One lane of the main road into Mecca was closed by flooding, reducing it to one lane, said Amer al-Amer, an Interior Ministry spokesman. “It cannot handle the pressure of all the people coming from outside Mecca,” he said, adding that it would cause delays of several hours for people trying to reach the sites.

The numbers of pilgrims are expected to exceed last year, when some 3 million attended, al-Amer told AP.

Streets were flooded in the Red Sea coastal city of Jiddah, the entry point for many pilgrims. Pilgrims on Wednesday were making their way to Mecca to perform the circling of the Kaaba and to the nearby desert valley of Mina, where a sprawling tent city has been set up for them to live in.
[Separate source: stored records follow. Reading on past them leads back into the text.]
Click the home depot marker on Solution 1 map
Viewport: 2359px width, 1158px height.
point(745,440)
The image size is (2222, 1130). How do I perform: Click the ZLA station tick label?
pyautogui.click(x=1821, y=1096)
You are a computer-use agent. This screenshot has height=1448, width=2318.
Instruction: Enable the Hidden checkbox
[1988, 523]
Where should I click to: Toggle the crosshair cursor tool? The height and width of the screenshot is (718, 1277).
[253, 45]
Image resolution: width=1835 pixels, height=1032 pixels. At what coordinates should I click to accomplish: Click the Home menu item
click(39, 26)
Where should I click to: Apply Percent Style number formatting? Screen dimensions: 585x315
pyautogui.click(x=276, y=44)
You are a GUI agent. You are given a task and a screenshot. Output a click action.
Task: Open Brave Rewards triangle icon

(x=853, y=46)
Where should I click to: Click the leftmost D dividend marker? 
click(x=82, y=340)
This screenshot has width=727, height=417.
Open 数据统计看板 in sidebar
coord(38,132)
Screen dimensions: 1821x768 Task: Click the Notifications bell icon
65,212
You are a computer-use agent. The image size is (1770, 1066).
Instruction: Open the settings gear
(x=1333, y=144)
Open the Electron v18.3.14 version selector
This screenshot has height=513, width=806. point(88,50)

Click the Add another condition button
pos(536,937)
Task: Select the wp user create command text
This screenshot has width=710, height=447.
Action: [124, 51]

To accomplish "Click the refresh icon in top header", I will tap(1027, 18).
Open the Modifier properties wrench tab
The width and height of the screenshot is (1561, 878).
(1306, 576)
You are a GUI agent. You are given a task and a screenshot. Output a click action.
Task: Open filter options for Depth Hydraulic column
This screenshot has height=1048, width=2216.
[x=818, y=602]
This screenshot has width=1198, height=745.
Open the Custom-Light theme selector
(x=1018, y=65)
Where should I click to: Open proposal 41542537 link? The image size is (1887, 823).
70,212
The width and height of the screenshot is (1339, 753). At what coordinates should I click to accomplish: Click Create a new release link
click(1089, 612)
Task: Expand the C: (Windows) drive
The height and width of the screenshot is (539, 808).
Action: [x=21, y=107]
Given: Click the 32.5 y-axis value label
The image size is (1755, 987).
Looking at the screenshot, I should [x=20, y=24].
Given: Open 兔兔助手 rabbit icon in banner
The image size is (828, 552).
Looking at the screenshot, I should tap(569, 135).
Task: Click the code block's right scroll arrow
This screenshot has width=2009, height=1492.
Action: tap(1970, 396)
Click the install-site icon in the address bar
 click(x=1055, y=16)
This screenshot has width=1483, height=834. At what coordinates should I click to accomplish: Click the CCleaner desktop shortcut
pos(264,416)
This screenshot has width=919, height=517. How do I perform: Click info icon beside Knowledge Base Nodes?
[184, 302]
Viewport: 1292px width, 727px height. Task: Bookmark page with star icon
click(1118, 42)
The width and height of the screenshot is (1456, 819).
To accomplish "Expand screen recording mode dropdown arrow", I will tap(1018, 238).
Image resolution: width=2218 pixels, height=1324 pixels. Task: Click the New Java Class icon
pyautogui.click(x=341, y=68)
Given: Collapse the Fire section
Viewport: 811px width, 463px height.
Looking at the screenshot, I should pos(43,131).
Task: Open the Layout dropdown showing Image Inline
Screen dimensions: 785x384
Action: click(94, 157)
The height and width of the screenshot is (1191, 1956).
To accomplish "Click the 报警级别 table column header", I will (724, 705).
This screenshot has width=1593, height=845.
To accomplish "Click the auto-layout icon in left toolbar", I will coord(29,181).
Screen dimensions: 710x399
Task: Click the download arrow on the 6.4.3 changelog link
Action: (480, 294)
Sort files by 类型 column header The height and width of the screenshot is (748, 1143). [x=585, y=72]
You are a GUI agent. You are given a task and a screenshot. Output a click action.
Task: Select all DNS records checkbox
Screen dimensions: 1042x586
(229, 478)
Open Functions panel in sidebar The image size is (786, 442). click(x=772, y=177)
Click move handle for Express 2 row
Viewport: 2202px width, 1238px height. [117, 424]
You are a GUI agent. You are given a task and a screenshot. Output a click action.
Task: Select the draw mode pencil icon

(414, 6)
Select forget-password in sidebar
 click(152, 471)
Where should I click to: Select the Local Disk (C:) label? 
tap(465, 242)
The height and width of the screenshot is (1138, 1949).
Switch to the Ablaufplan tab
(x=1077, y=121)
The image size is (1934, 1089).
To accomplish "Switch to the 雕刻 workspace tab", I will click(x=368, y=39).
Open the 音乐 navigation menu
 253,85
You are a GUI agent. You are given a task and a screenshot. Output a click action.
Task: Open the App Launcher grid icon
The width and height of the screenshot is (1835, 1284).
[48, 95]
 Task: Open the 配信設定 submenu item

Water covered the floors in many of the tents, said Suleiman Hamad, a 29-year-old pilgrim in Mina. He said the scene was “muddy, but manageable,” with many pilgrims throwing blankets over their heads when they walked outside.

Rain fell sporadically throughout the day, and stopped by late afternoon in many sites — though it continued to fall in Mecca. Al-Amer and other authorities were optimistic that flooded areas would dry by evening.

On Thursday, the mass of pilgrims will flock to Mount Arafat, a plateau outside Mecca where the prophet Muhammad delivered his farewell sermon. They then proceed to Mina, where over the next three days they perform a rite stoning three stone walls in a symbolic rejection of the devil.